What is the type of an array? From the following code I can tell that when you take the address of an array with the & operator the function call resolves to the one with T (*a) [1] and the call is not ambiguous, but the when I change the code to the following

#include <iostream>
using namespace std;

class A {
    void foo(){}
};

template <typename T>
void func(T (&a) [1]) {cout << "In array type" << endl;}
template <typename T>
void func(T (*a) [1]) {cout << "In pointer to array type " << endl;}
template <typename T>
void func(T* a) {cout << "in pointer type" << endl;}
template <typename T>
void func(T** a) {cout << "In pointer pointer type" << endl;}
template <typename T>
void func(...) {}

int foo(int a) {return 1;}
int foo1() {return 1;}

int main() {
    A a[1];
    func<A>(a);  // <-- CHANGE HERE  

    return 0;
}

I get an error, saying that the call to the function is ambiguous. So the imaginary type_of(a) and T* are equivalent. How then are the types of &a and T** not equivalent?

The way I am trying to explain this to myself is that the type of an array to objects is T (&) [N] and the type of an array of objects of type T is T (*) [N]. And that the standard allows implicit conversion from the first (i.e. from T (&a) [N] to T*) but when you take the address of an array it does not implicitly go from a T (*) [N] to a T**. Am I correct? Or am I inferring what T (*) [N] is wrongly?

Further how do you go about reading the meaning of syntax like this. Is there a document I can refer to?

Thanks!

Answer 1

... the type of an array to objects is T (&) [N] ...

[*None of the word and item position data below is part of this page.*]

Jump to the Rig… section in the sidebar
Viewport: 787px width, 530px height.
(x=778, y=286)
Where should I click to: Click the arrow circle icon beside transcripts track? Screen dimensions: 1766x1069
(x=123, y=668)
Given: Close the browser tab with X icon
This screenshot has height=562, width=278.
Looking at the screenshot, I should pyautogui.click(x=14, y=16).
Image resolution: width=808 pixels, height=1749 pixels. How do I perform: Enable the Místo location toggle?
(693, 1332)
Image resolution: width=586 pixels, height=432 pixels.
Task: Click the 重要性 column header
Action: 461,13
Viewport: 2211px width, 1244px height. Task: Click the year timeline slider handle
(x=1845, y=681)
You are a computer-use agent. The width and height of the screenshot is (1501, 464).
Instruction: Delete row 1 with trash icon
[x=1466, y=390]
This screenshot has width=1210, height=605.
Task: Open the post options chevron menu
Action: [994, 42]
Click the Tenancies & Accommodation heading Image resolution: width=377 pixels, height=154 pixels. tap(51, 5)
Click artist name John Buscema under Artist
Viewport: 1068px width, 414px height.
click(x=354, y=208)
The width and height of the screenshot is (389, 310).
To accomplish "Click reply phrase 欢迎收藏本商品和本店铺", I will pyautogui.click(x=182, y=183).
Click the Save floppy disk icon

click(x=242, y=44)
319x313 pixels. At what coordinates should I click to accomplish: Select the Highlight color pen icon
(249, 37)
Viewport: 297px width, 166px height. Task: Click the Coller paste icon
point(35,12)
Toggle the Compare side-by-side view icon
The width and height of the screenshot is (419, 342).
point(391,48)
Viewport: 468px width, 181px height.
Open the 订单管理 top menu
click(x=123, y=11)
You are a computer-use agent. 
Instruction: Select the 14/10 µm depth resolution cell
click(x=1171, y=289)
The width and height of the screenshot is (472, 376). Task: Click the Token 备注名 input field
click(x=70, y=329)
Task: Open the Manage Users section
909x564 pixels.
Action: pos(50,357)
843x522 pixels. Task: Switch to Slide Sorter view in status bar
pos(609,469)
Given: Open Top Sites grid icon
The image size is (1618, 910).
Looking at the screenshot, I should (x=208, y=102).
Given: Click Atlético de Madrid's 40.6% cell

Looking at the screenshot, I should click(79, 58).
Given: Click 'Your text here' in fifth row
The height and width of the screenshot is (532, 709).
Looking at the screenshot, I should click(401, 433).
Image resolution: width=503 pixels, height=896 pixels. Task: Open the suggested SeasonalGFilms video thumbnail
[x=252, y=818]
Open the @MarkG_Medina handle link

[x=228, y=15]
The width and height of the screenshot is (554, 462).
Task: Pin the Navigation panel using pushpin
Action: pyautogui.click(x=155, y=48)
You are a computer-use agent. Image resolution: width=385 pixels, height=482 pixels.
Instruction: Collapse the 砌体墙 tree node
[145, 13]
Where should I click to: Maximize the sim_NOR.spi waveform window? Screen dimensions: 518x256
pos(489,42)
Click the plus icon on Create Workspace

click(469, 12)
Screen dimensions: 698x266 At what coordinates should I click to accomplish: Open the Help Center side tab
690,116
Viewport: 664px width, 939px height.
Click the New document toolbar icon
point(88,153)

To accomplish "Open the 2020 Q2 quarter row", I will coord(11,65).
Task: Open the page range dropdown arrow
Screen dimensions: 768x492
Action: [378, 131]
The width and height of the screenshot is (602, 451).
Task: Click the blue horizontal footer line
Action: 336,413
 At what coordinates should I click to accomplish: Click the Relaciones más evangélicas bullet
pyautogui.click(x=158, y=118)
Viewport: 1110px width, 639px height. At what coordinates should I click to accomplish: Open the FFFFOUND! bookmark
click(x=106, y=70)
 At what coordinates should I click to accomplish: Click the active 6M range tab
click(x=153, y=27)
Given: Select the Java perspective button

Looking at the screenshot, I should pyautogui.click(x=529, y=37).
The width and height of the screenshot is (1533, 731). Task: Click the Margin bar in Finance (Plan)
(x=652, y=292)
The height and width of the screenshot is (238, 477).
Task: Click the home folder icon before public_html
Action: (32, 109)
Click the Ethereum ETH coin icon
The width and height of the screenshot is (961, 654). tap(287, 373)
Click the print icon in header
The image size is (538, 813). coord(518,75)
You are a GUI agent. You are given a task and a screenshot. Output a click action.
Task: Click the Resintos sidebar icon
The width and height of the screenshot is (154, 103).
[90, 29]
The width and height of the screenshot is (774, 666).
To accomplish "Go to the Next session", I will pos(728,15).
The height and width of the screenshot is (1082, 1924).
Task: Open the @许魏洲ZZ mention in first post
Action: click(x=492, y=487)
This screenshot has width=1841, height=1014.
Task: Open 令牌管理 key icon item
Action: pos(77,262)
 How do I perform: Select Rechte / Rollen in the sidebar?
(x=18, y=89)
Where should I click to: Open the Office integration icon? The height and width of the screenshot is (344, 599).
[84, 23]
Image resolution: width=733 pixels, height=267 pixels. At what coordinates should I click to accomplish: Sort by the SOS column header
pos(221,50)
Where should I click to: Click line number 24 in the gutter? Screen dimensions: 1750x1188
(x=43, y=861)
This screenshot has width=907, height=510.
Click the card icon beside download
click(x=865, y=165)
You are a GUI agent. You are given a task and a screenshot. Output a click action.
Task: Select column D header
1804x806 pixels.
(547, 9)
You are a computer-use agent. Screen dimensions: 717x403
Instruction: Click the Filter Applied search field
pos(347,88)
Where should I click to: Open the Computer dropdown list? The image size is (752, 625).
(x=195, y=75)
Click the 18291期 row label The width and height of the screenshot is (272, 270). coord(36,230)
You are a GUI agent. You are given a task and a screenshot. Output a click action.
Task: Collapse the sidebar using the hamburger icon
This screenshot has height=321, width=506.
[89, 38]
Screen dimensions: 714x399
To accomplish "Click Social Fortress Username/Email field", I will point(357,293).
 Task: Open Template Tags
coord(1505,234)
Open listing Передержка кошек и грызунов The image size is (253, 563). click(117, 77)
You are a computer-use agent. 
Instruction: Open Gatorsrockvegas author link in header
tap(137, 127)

No. The type of an array is T[N]. The type of a is A[1]. What you are describing is a reference to an array, and your original example involves passing a pointer to an array, which has type A(*)[1]. The other rule you are running into is that an array can decay into a pointer. In other words, an object of type T[N] can be implicitly converted to an object of type T*.

It's because of that implicit conversion that your second example fails. The relevant overloads are simply:

template <typename T> void func(T (&)[1]); // (1)
template <typename T> void func(T* );      // (2)

Both overloads are viable. The first is an exact match, whereas the second involves an array-to-pointer conversion. But according to the table in [over.ics.rank], the way to determine which viable candidate is better involves selecting conversion sequences thusly:

• Standard conversion sequence S1 is a better conversion sequence than standard conversion sequence S2 if

  • S1 is a proper subsequence of S2 (comparing the conversion sequences in the canonical form defined by 13.3.3.1.1, excluding any Lvalue Transformation; the identity conversion sequence is considered to be a subsequence of any non-identity conversion sequence) or, if not that,

  • the rank of S1 is better than the rank of S2, or S1 and S2 have the same rank and are distinguishable by the rules in the paragraph below, or, if not that,

  • [..]

The array-to-pointer conversion is an lvalue transformation, so it's excluded from that bullet point. Thus, neither conversion sequence is considered better, so we have to move onto the other tiebreakers. Yet, both functions are templates, and neither is more specialized than the other. That's why it's ambiguous.